● WHAT YOU NEED TO DO
With the line containing "Screen dimensions: 361x151" as the starting point, write out each line exactly through the final line of the listing, both ends included.

● DATA PROVIDED
--
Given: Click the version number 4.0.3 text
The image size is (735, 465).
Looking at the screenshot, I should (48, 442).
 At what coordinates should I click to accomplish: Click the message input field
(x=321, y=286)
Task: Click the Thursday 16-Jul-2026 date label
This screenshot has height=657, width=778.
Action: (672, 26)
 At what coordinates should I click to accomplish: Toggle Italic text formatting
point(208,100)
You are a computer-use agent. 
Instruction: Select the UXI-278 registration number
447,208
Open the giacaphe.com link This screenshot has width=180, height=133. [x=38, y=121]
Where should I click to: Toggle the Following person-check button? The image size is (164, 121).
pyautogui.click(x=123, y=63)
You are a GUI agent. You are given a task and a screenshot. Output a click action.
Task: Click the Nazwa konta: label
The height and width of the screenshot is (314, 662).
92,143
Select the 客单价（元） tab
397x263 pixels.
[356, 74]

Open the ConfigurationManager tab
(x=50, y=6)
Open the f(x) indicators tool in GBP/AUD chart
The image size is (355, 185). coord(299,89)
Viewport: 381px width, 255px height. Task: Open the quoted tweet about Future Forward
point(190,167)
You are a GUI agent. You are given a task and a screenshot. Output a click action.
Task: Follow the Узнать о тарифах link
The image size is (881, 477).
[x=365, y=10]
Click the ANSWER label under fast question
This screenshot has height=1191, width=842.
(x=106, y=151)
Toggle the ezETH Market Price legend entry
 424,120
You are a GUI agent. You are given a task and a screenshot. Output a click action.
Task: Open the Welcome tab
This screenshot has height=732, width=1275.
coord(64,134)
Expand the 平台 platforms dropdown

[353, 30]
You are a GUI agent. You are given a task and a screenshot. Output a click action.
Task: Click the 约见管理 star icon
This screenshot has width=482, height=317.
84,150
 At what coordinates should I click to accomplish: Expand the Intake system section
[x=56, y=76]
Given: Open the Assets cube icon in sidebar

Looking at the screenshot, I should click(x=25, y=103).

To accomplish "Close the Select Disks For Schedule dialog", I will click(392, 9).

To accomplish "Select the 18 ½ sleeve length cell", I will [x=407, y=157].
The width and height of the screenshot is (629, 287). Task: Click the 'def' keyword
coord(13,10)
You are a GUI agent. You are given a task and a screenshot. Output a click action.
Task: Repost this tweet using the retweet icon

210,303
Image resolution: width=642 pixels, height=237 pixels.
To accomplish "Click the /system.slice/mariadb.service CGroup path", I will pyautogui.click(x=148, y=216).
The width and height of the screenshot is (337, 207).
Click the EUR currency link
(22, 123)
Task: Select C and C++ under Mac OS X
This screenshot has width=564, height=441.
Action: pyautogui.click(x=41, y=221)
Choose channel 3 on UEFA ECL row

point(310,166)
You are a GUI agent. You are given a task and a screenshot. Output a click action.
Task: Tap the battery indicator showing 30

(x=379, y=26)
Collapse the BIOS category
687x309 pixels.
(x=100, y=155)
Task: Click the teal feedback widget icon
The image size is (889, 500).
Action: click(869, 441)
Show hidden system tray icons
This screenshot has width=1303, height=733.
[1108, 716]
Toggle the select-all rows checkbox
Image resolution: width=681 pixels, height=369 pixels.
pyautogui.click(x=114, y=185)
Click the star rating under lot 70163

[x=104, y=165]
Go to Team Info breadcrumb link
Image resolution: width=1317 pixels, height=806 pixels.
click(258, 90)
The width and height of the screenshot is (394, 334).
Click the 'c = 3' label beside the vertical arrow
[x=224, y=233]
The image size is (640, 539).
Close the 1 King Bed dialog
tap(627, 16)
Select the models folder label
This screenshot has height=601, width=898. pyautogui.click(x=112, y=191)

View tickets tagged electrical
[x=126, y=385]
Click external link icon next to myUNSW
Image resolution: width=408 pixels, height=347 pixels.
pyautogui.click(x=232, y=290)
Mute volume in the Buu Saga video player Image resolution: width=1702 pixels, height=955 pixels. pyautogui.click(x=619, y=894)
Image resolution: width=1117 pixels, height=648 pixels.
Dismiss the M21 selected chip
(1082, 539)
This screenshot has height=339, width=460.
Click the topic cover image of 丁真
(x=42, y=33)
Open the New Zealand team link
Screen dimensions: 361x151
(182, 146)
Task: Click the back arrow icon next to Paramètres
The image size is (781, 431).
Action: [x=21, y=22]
--
● REPLY
Screen dimensions: 361x151
(182, 146)
Task: Click the back arrow icon next to Paramètres
The image size is (781, 431).
Action: [x=21, y=22]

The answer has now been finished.